Code modernization is reorganizing the code, and perhaps changing algorithms, to increase the amount of thread parallelism, vector/SIMD operations, and compute intensity to optimize performance on modern architectures. Thread parallelism, vector/SIMD operations, and an emphasis on temporal data reuse are all critical for high-performance programming. Many existing applications were written before these elements were required for performance, and therefore, such codes are not yet optimized for modern computers.
Modernize with concurrent algorithms
Examples of opportunities to rethink approaches to better suit the parallelism of modern computers are scattered throughout this book. Chapter 5 encourages using barriers with an eye toward more concurrency.
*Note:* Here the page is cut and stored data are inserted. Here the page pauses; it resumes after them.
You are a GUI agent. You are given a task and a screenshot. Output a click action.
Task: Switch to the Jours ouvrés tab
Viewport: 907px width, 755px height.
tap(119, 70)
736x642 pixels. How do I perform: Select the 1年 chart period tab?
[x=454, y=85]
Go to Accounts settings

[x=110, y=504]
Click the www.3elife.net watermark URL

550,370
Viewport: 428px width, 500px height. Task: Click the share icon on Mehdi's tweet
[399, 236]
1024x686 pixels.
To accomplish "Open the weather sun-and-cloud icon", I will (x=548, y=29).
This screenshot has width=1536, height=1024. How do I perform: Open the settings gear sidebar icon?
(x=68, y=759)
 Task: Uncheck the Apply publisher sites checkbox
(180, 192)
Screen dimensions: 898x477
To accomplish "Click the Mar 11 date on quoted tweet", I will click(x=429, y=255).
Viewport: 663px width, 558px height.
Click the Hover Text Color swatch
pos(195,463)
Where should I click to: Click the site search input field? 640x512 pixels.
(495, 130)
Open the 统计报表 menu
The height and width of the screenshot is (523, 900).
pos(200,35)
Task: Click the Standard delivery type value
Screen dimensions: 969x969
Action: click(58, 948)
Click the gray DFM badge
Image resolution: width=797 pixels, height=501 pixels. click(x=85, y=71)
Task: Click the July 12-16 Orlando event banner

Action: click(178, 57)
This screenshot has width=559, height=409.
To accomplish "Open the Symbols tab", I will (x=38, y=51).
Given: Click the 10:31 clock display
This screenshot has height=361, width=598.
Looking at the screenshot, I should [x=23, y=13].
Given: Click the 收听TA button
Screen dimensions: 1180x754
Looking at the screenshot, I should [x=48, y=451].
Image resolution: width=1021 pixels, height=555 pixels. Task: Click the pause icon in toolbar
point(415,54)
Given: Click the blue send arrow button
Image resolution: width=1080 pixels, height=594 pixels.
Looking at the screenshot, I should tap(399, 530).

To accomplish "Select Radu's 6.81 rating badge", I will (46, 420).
Chapter 11 stresses the importance of not statically decomposing workloads because neither workloads nor the machines we run them on are truly uniform. Chapter 18 shows the power of not thinking that the parallel world is flat. Chapter 26 juggles data, computation, and storage to increase performance. Chapter 12 increases performance by ensuring parallelism in a heterogeneous node. Enhancing parallelism across a heterogeneous cluster is illustrated in Chapter 13 and Chapter 25.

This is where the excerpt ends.